To quote Trina, “I realized that our experience was so unique. We grew up in a sort of village — sort of like suburbia in terms of the families and the schools and playgrounds with familiar faces — but all we had to do what step outside of Stuyvesant Town and there was the whole crazy quilt of Manhattan after the war. “This was a time of abundance in the U.S. and loads of new families starting up. Also, it was one of the only times of the strength of the large middle class. It was a time of Camelot and we were lucky to have lived this experience. I thought it was maybe worth it to mine this experience since none I knew outside of our neighborhood was experiencing this.” If someone wants to join, all they have to do is send a Facebook message to Trina Bartimer Bruno and she will take it from there.
One aspect of this group which attracted me was its diversity of membership. Growing up in Stuyvesant Town, you rarely explored friendships outside the circle or your grammar school of place of worship. I regret restricting myself in this way, but hindsight is 20/20. What is important now is that we have formed a “family,” if you will. We reminisce, laugh and sometimes argue. But isn’t that what families do?
Some of the group members still reside in Stuyvesant Town, some have moved as far as California and a few of us live nearby, which affords us the occasional visit “home.” One thing that struck many of us was how liberal the rules have become. When we were growing up, walking on the grass or riding an unlicensed bicycle warranted having your name taken by security.

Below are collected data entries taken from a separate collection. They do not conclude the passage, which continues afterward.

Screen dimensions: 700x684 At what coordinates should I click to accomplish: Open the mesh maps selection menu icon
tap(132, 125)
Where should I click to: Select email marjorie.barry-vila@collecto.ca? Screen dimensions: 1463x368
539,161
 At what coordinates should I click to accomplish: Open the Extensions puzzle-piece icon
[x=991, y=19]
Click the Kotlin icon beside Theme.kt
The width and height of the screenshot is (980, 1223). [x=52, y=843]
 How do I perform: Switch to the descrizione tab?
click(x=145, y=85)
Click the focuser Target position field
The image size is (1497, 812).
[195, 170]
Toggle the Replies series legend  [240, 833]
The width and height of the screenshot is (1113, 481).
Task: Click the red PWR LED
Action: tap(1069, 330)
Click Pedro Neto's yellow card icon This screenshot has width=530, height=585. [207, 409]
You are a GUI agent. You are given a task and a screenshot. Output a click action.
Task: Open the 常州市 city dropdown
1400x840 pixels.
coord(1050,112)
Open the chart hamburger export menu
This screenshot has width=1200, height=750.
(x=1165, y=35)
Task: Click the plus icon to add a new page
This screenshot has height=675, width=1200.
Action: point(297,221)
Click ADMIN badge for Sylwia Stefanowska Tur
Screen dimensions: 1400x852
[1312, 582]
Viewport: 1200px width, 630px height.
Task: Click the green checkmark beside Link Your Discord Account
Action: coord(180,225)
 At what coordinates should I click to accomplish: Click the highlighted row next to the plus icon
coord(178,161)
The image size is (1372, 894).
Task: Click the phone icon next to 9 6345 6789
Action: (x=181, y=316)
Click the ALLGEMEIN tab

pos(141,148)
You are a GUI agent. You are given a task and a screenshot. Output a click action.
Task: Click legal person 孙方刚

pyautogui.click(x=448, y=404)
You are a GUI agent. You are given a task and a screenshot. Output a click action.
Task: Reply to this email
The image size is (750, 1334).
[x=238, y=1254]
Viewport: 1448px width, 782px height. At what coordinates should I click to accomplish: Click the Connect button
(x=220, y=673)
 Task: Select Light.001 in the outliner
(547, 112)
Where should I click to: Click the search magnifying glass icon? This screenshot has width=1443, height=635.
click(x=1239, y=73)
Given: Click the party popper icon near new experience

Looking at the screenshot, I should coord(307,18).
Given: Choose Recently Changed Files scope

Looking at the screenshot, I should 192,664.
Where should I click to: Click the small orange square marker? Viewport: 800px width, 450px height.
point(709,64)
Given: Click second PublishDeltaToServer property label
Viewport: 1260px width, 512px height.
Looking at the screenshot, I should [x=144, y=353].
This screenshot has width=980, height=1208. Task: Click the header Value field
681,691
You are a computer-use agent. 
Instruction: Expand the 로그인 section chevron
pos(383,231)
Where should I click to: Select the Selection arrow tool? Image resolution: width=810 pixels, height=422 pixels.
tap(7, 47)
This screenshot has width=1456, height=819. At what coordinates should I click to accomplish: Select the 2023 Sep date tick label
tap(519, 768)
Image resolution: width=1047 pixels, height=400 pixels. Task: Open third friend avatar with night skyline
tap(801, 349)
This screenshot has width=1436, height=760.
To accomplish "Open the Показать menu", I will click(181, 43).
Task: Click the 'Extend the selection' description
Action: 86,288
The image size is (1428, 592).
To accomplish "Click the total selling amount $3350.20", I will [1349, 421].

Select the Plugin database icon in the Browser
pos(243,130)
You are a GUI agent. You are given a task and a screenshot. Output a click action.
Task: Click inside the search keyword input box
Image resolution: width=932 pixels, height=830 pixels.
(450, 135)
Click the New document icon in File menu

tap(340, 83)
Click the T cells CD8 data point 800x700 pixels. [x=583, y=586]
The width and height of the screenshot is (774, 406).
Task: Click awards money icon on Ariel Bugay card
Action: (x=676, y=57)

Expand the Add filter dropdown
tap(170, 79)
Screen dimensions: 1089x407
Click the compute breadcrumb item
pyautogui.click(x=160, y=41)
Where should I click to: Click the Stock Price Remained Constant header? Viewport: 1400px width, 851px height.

Your family received a warning if your name was taken several times, thus resulting in an official threat of eviction.
We share a common thread in the pictures of the décor of the times including starburst clocks, rabbit ears on our console TVs and the dreaded plastic slipcovers. Sharing pictures of the fashions of the 40s, 50s and 60s proved to be an interesting topic as well. Reminiscing about the simple games we played gave us all a good laugh. Skully was a popular game, similar to hopscotch. We would melt crayons in bottle caps and use them to play skully which was painted on the ground. There was always a good game of hide and seek taking place in the stairwells and some more adventurous activities, with mostly the boys, were riding the tops of the elevators or hanging on to the back of the area buses while on roller skates.
Recreational activities in the summer were plentiful. Several of the playgrounds turned on the showers so we could cool off. In those days, Stuyvesant Town did not allow air conditioning. Some took advantage of the 23rd Street pool while others took several trains to get to Rockaway Beach for the day. I would also like to add that a few of our members were recreational directors assigned to the various playgrounds.
Sam the ice cream man and Tony the policeman who assisted many of us crossing on Avenue A and 14th Street were just a few of those who were among our favorites. The structural change of the Oval fountains provoked many opinions, I can safely say that while the current fountain is lovely, the former design remains more popular among our group.
Many of us have read Eleven Stories High and it was excellent. However, that was one girl’s perspective. The wealth of information in our dialogues is a real treasure. Seven hundred-plus members represents 700-plus stories. I will end this by saying that, yes, change is good. Yet, in the minds of the baby boomers of Stuyvesant Town, the magic of our experience will never fade, nor will our memories. I only hope that the children who are growing up in Stuyvesant Town today will come to appreciate their “village in the Big Apple.”
Pat Hartnett Stone is a human resources manager at Manhattan College.